▶ CONSIGNE 1: Mettez à jour l'extrait sur les œuvres orphelines en remplaçant « Europeana » par « Gallica » : commencez aux mots « C’est ainsi que » et arrêtez-vous après « pu être identifié. ».
▶ CONSIGNE 2: Rédigez la suite du texte consacré à la directive sur les œuvres orphelines, en reprenant après sa dernière phrase.

▶ TEXTE PROPOSÉ:
____

“Cette directive est une preuve que le monde numérique et la propriété intellectuelle peuvent cohabiter”
C’est ainsi que Marie Gallo, députée européenne, résume l’objectif de la directive 2012/28/UE adoptée par le Conseil de l’Union européenne le 4 Octobre dernier.
Faisant écho à la mise en place en Novembre 2008 de la bibliothèque numérique Europeana chargée de faciliter l’accès au patrimoine culturel européen, le Conseil prend acte des conclusions de la conférence une stratégie numérique pour l’Europe en permettant la création d’un cadre juridique facilitant la numérisation des œuvres protégées par le droit d’auteur et dont le titulaire des droits n’a pu être identifié.
Désormais, des institutions culturelles désignées pourront numériser et mettre en ligne certaines œuvres orphelines de leur catalogue après avoir effectué une recherche diligente, mais infructueuse, de leurs auteurs.
Une autorisation d’exploiter soumise à de strictes conditions
L’article premier de la directive autorise l’utilisation des œuvres orphelines par des établissements culturels d’États membres tels que les bibliothèques, les musées accessibles au public, les établissements enseignement, les archives, les institutions dépositaires du patrimoine culturel ou les organismes de radiodiffusion de service public en vue d’atteindre les objectifs liés à leur mission d’intérêt public.
Le panel des œuvres visées est large : il s’agit des œuvres publiées sous forme de livres, journaux, revues et magazine mais également les œuvres cinématographiques ou phonographiques ainsi que les phonogrammes produits par les organismes de radiodiffusion de service public et ce, avant le 31 décembre 2002.

____

▶ DONNÉES FOURNIES:
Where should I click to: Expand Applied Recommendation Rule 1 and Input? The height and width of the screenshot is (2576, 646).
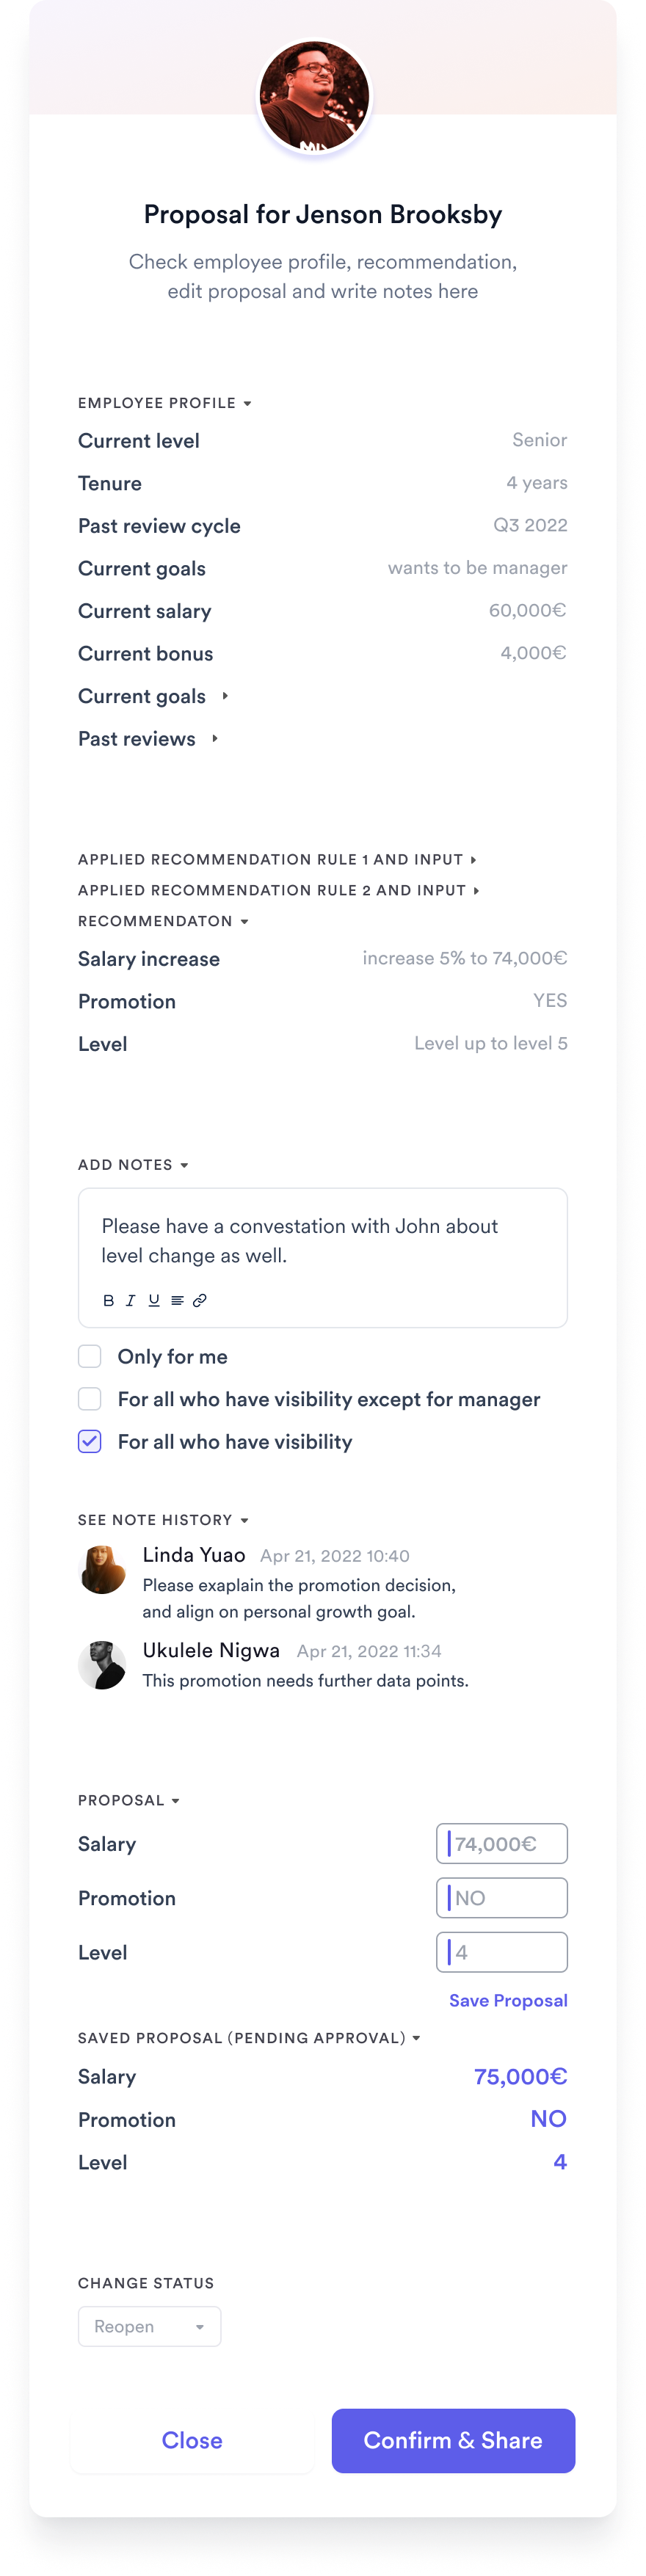(x=277, y=859)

____

▶ PRODUCTION ATTENDUE 1:
C’est ainsi que Marie Gallo, députée européenne, résume l’objectif de la directive 2012/28/UE adoptée par le Conseil de l’Union européenne le 4 Octobre dernier.
Faisant écho à la mise en place en Novembre 2008 de la bibliothèque numérique Gallica chargée de faciliter l’accès au patrimoine culturel européen, le Conseil prend acte des conclusions de la conférence une stratégie numérique pour l’Europe en permettant la création d’un cadre juridique facilitant la numérisation des œuvres protégées par le droit d’auteur et dont le titulaire des droits n’a pu être identifié.

▶ PRODUCTION ATTENDUE 2:
La directive subordonne l’autorisation de numérisation à l’entreprise d’une recherche “diligente” des auteurs de l’œuvre. Cette recherche préalable à l’exploitation doit être effectuée de bonne foi en consultant obligatoirement les ressources appropriées pour le type d’œuvre en question en addition des sources que chaque pays choisira d’imposer par la suite.
Dans l’optique de faciliter la circulation intra-communautaire des œuvres sans auteur identifié, l’article 4 prévoit un principe de reconnaissance mutuelle de la qualification d’œuvre orpheline à savoir qu’une fois qualifiée comme telle dans un État membre, l’œuvre recevra automatiquement une pareille qualification dans tous les autres États membres.
L’important article 6 prévoit un système de compensation dans l’hypothèse ou le titulaire du droit se manifeste postérieurement à la qualification. Le niveau et les conditions de cette compensation seront fixés par les États membres en tenant compte de l’usage non commercial que les institutions bénéficiaires auront fait de cette œuvre. Il est à noter que l’utilisation commerciale des œuvres orphelines n’est cependant pas interdite mais doit uniquement permettre de couvrir les frais de numérisation.
La question de la portée de la directive en France
Le quatrième considérant précise que la directive s’applique sans préjudice de solutions spécifiques développées par les États membres pour traiter des questions de numérisation d’œuvres dites indisponibles dans le commerce.
Il apparait que cette dernière disposition restreint l’application de la directive en France. En effet, le champs d’application de la loi du 21 mars 2012 relative aux livres indisponibles se trouve être notablement étendu en ce qu’il couvre également les livres orphelins de droit. Par conséquent, ladite loi aura préséance sur la directive européenne, s’agissant des livres sans auteur identifié.
Néanmoins, même si cette restriction au champs d’application de la directive est remarquable, il convient de la relativiser. En effet, seuls les livres sont concernés par ladite loi. De fait, s’agissant des autres œuvres, les périodiques par exemple, les dispositions de la directive telles que prochainement transposées dans notre droit s’appliqueront.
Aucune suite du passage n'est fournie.